Mas esta visão cor-de-rosa tem a firme discordância de Ross Levine, do departamento de Economia da Universidade de Brown, em Providence, e director do Centro Internacional de Economia e Finanças daquela universidade norte-americana.

Num artigo publicado recentemente pelo National Bureau of Economic Analysis norte-americano, o economista faz, a posteriori, uma “autópsia do sistema financeiro dos Estados Unidos”, em que nos revela três traves mestras desse tecido ao longo de várias décadas: a) “uma ideologia” (menos regulamentação é sempre melhor do que mais); b) “uma lógica de incentivos” por que todas as componentes alinharam; e c) “uma coligação de interesses”.

Ora, diz-nos Levine em entrevista, esses que se dizem, agora, surpreendidos, são, também “culpados”. O professor de Brown identifica todo um ecossistema em que as “políticas” foram determinantes “em incentivar o desenvolvimento de actividades que geraram fabulosos lucros de curto prazo e que dramaticamente aumentaram a fragilidade do sistema a longo prazo”.

Os actores do processo

Levine estudou cinco linhas de políticas e medidas, no caso americano, que foram surgindo desde 1975:
a) as políticas da Securities and Exchange Commission (SEC) em relação às agências de rating, levando-as a ganhar um papel central, quando no final dos anos 1970 estavam praticamente moribundas; b) as políticas da FED permitindo aos bancos reduzir os seus “colchões” financeiros (reservas) através do uso dos credit default swaps (seguros contra risco de incumprimento, agora tão famosos com a crise da dívida soberana);
c) as políticas, quer da SEC como da FED, em relação aos “derivados” over-the-counter (OTC);
d) as políticas da SEC em relação à supervisão consolidada dos grandes bancos de investimento; e, finalmente,
e) as políticas governamentais em relação a duas entidades financiadoras de hipotecas imobiliárias, a Fannie Mae e a Freddie Mac, que, no caso americano, são entidades “patrocinadas pelo governo”.

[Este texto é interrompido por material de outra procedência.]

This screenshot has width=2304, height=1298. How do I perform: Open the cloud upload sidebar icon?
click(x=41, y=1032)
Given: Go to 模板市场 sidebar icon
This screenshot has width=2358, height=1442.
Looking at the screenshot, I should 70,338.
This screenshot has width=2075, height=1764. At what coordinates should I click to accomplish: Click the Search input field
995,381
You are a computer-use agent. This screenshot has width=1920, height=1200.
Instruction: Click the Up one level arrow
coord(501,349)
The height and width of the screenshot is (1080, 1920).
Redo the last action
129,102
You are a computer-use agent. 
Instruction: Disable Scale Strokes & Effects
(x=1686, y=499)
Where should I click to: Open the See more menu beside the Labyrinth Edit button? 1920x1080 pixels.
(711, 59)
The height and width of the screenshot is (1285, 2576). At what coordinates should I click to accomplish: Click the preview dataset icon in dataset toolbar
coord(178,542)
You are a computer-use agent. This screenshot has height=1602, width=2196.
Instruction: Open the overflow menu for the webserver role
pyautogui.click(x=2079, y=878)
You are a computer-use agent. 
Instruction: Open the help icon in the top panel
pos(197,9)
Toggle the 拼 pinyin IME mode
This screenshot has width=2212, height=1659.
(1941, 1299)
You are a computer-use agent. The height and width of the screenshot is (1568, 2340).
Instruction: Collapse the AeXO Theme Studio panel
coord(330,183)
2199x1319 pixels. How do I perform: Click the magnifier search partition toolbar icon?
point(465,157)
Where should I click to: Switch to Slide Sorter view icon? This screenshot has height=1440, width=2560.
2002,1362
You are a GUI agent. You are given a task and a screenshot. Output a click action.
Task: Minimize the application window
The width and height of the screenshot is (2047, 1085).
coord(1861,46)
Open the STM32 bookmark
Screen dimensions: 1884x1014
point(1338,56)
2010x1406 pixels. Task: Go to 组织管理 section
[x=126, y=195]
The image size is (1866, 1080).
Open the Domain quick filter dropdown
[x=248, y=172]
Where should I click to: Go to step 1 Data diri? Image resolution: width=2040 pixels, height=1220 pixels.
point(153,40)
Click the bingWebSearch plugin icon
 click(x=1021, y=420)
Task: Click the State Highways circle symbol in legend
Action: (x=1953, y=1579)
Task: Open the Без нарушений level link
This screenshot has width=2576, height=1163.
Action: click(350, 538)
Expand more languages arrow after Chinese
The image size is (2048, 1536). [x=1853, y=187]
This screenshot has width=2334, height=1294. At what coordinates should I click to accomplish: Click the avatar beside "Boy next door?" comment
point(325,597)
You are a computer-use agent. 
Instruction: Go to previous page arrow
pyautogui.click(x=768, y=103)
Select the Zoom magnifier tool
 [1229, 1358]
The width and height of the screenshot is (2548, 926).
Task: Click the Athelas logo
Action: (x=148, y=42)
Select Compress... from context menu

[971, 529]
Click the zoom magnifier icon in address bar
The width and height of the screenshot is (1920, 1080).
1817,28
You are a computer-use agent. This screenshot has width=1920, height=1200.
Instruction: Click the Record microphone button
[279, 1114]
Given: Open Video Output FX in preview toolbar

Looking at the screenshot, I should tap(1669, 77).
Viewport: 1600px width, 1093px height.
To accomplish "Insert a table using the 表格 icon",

Foram opções políticas tomadas, particularmente assumidas a partir de 1996: “todo o sistema de regulação financeira desempenhou um papel chave nesta crise”, sublinha-nos Levine. A que se juntou uma prática de “governança corporativa” (corporate governance, no original anglo-saxónico) nas instituições financeiras que “quebrou persistentemente o sistema de regulação” e que tripudiou os próprios interesses dos accionistas dessas entidades.

Expondo este ecossistema, Ross Levine é mesmo muito cru na conclusão que tira: “Os decisores políticos e os reguladores, de braço dado com os co-conspiradores do sector privado, ajudaram a criar esta crise”.
Jorge Nascimento Rodrigues

ENTREVISTA RÁPIDA

P: A principal razão para as grandes crises é, ao fim e ao cabo, política? Então, não advém da ganância financista dos investidores e dos “acidentes” que provoca?
R: Não digo que as crises nunca reflictam acidentes. O que faço nesta minha análise é mostrar muitos exemplos em que os decisores políticos criaram e mantiveram más políticas que contribuíram para o eclodir da crise.

P: No fundo, a responsabilidade é de um vasto ecossistema que se formou?
R: Há vários factores e actores, como eu aponto. Nos últimos dez a quinze anos nas grandes economias, a lógica dos incentivos ao longo de todas estas componentes do sistema financeiro foi profundamente distorcida, com os resultados dramáticos que se conhecem.

P: Porque é que as agências de rating continuam a ter tanto poder mesmo depois do fiasco de 93% das suas notações se terem revelado uma fraude com a eclosão desta Grande Recessão?
R: Como sublinho no meu estudo, as autoridades de regulação tornaram essas agências elementos centrais. Depois as instituições privadas secundaram. A meu ver, as entidades reguladoras protegeram a posição monopolística sobretudo de duas das agências-chave de notação. E protegeram-nas de serem responsabilizadas legalmente pelas suas notações.